■ TRY IT
What needs transcribing is the line with "Where should I" and every line after it to the end of the records, exactly and alone, with no pictures.
EXERCISE INPUT Block Start
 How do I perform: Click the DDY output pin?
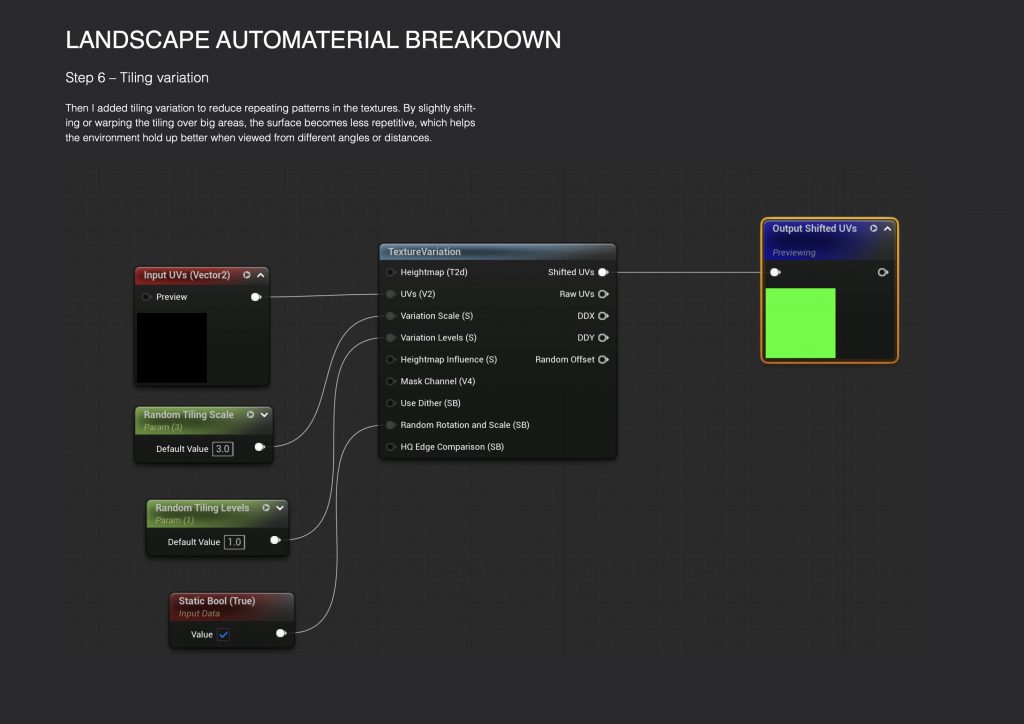click(x=603, y=338)
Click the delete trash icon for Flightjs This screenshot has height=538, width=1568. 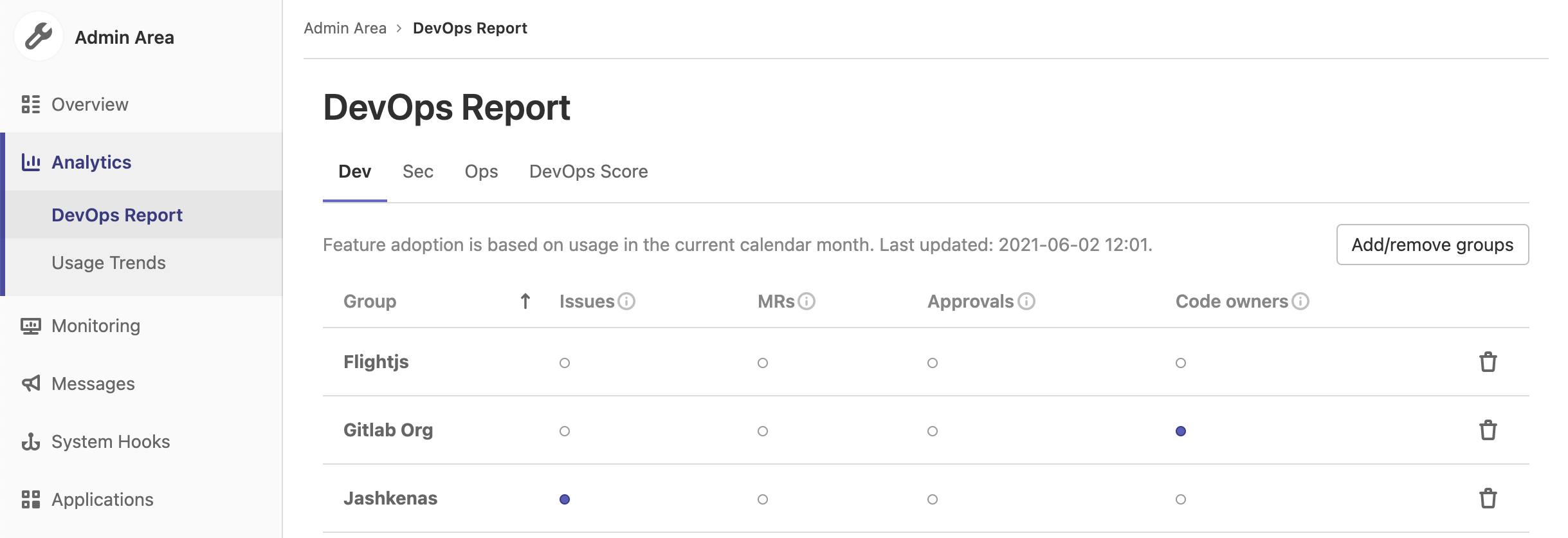click(x=1488, y=362)
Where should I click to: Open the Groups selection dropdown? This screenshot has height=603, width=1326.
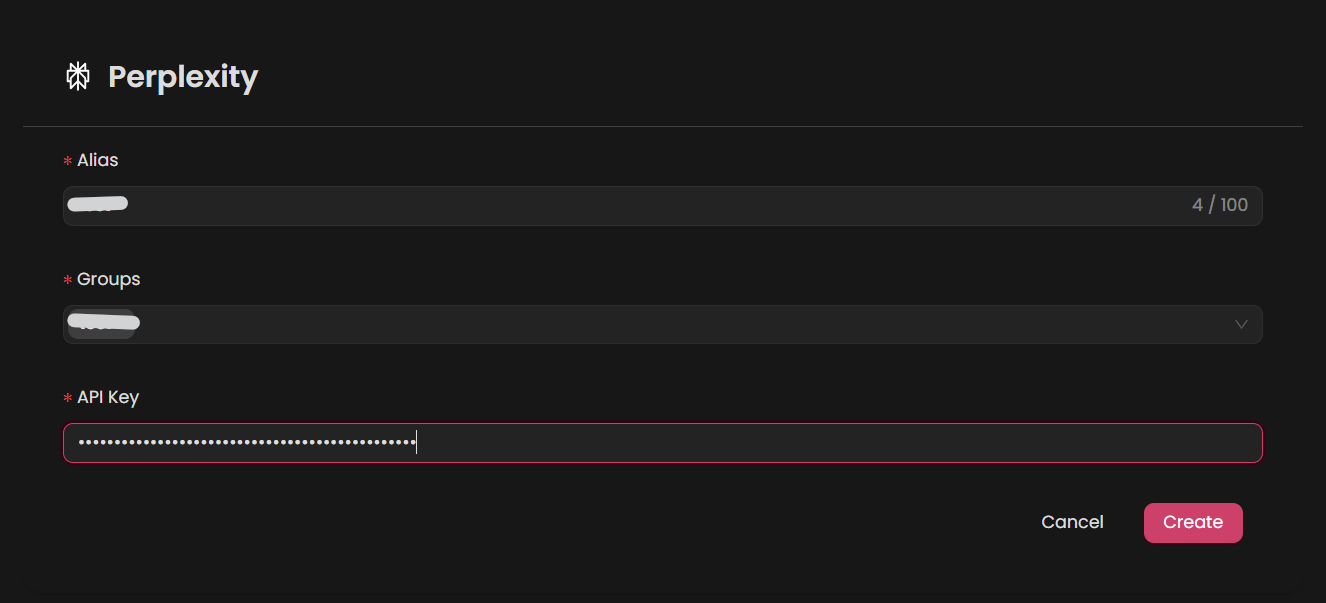(660, 324)
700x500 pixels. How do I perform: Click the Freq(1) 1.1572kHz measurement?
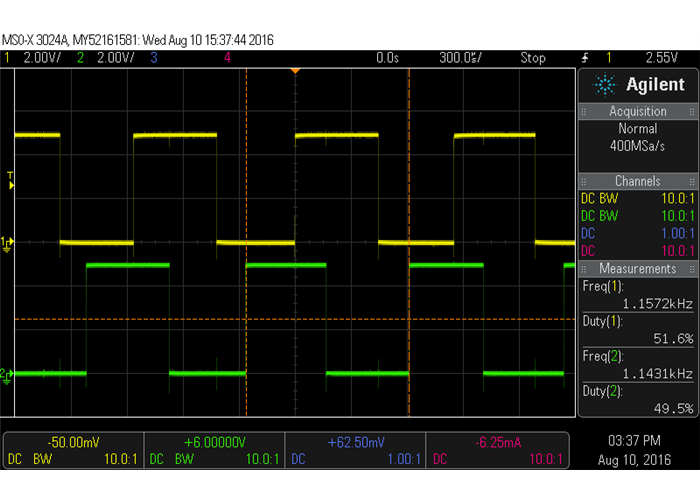click(x=637, y=295)
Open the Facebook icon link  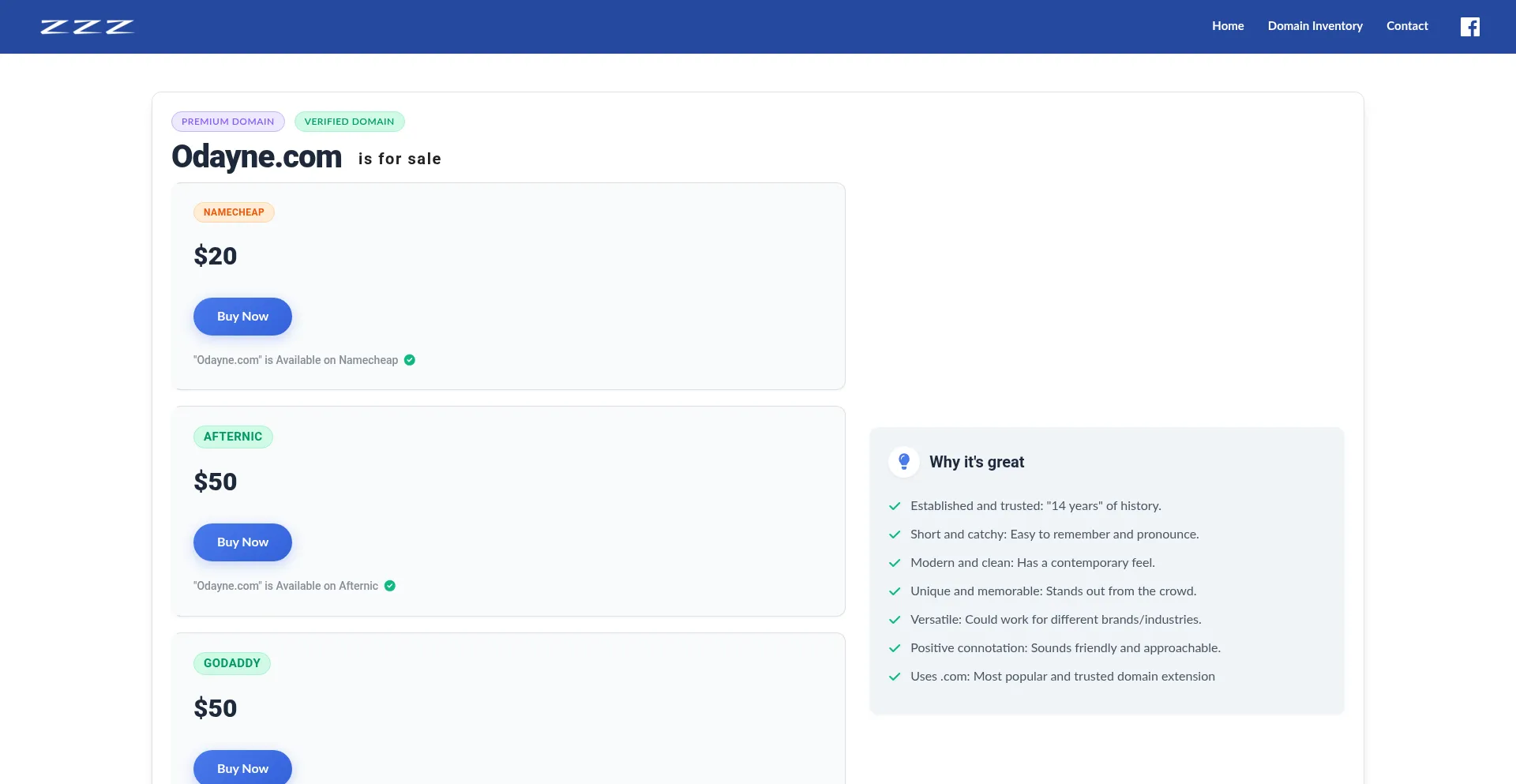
EXERCISE INPUT Block End
■ EXERCISE RESPONSE
Where should I click to: Open the Groups selection dropdown? This screenshot has height=603, width=1326.
(660, 324)
700x500 pixels. How do I perform: Click the Freq(1) 1.1572kHz measurement?
click(x=637, y=295)
Open the Facebook icon link  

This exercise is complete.